- _SOURCE TEXT_
------------------------------------------------------------

I like this idea better then just checking for pid == -1, though sending
TERM signal to 0 shouldn't be that damaging (if damaging at all).
Mostly because apachectl will run in different process group, so it will not
be killed, and will finish restarting apache.
And unless apache itself is embeded or started by some other software --
signal shouldn't kill anything but apache.


On Sun, Apr 17, 2011 at 9:58 PM, pqf <p...@mailtech.cn> wrote:

>  Hi, all
> Another question, does proc_wait_process() should update procnode->proc_id
> to 0 too? or else mod_fcgid may send a signal to another irrelevant process
> while apache is shutting down? I don't follow up mod_fcgid for a while, I
> just took a glance, maybe it's updated somewhere else?
> By the way, procnode->proc_id is set to 0 while apache startup, so why not
> update procnode->proc_id to 0 while fcgid_create_privileged_process() is
> fail? And then check magic number 0 rather than both -1 and 0,  in both
> proc_kill_gracefully() and proc_kill_force().

------------------------------------------------------------

- _ENTRIES_

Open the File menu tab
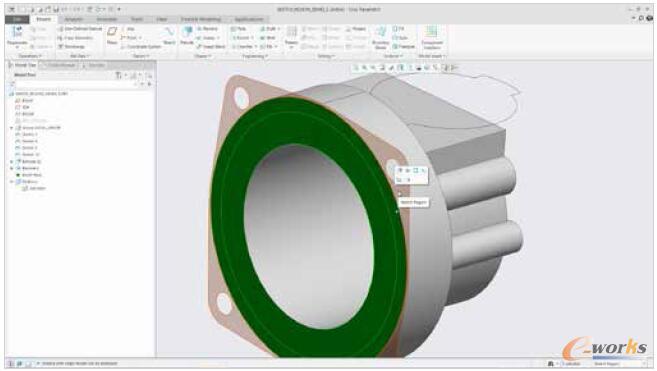 tap(17, 19)
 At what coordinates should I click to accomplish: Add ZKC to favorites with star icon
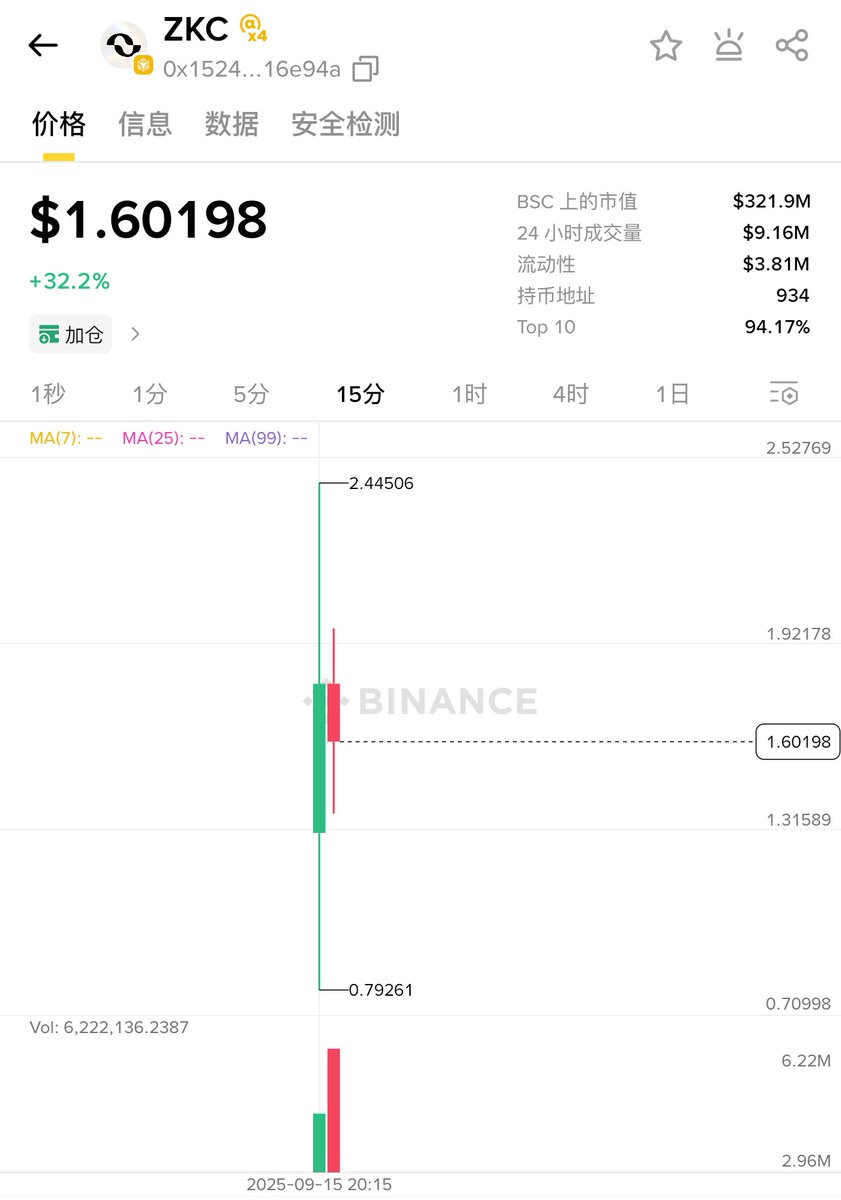point(666,46)
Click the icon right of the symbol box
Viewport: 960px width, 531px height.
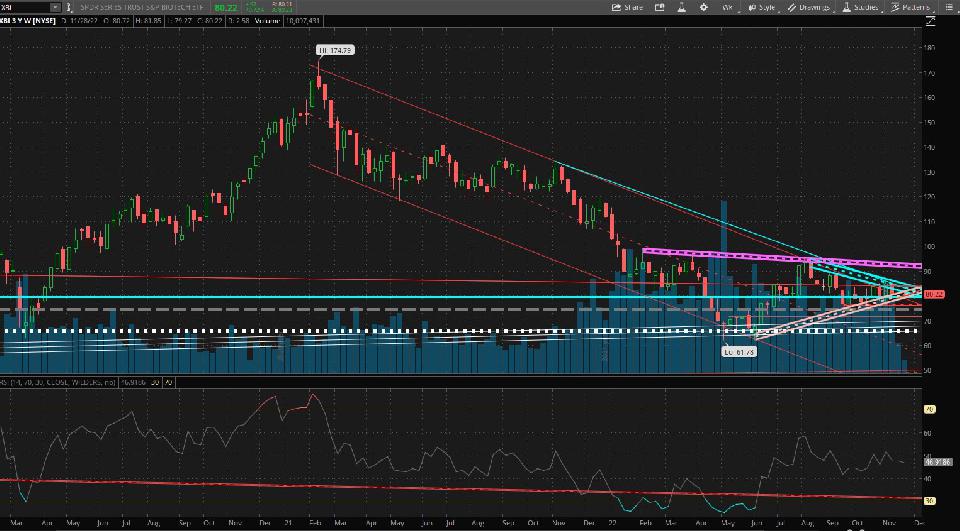pyautogui.click(x=66, y=7)
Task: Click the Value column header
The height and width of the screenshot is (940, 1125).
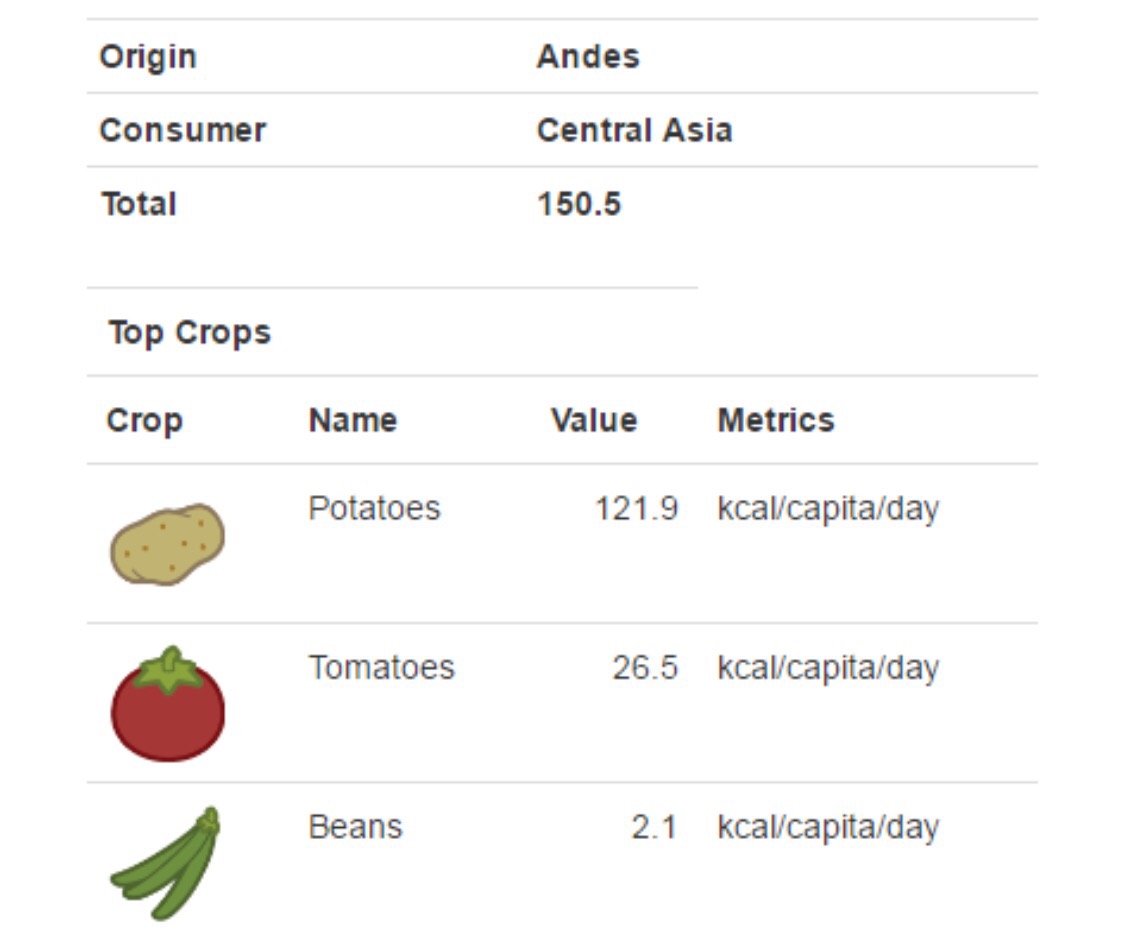Action: (594, 420)
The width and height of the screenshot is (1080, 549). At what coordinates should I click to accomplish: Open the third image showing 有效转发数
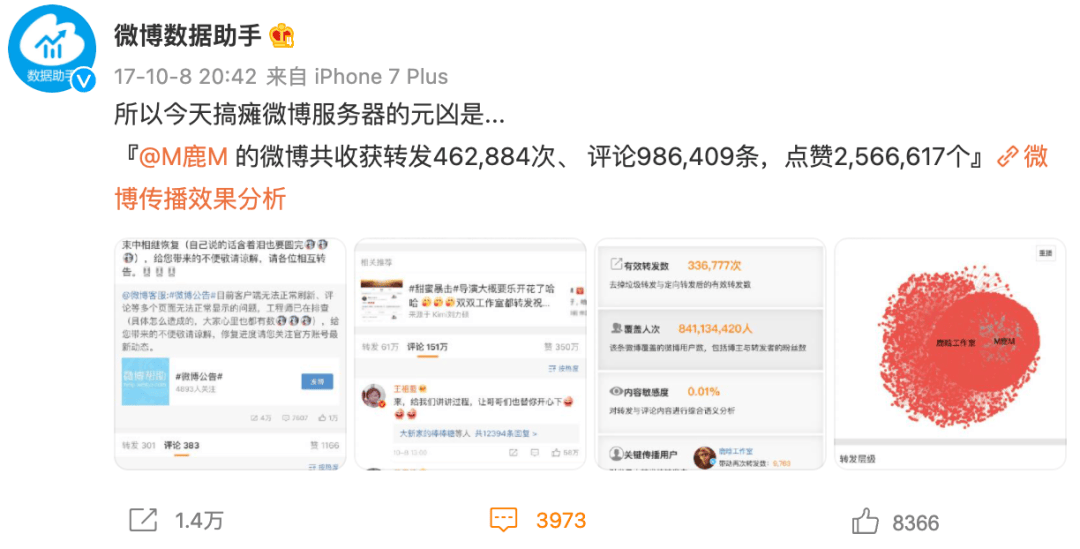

------------------------------------------------------------

- _EXERCISE TASK A_
In the mod_fcgid thread, what value is procnode->proc_id given while apache starts up?
- _EXERCISE TASK B_
Please carry the mod_fcgid thread forward from its final line.

- _RESPONSE A_
It is set to 0.

- _RESPONSE B_
>
> Cheers.
> Ryan
>
>
>
>  Hello,
>
> There is a very interesting, and quite a rare bug in mod_fcgid. It is easy
> to reproduce if you can cause fork to fail (which can be done with
> CloudLinux -- if anyone wants to replicate it).
>
> *Here is how it works: *
> mod_fcgid tries to spawn a new process (proc_spawn_process in
> fcgid_proc_unix.c), but fork returns -1.
> More exactly fcgid_create_privileged_process function call returns error,
> and fills in tmpproc.pid with -1 & tmpproc is assiged to procnode->proc_id).
>
> Now, if at the same time service httpd restart is executed, function
> kill_all_subprocess in fcgid_pm_main.c will execute, and it will try to go
> through all procnodes, sending SIGTERM via proc_kill_gracefully, (and then
> SIGKILL via proc_kill_force) to procnode->proc_id.pid
> Yet, one procnode will be pointing to procnode->proc_id.pid, causing kill
> -15 -1 (kill all).
> The end results all services on the server failing, including SSH, apache,
> syslogd, etc..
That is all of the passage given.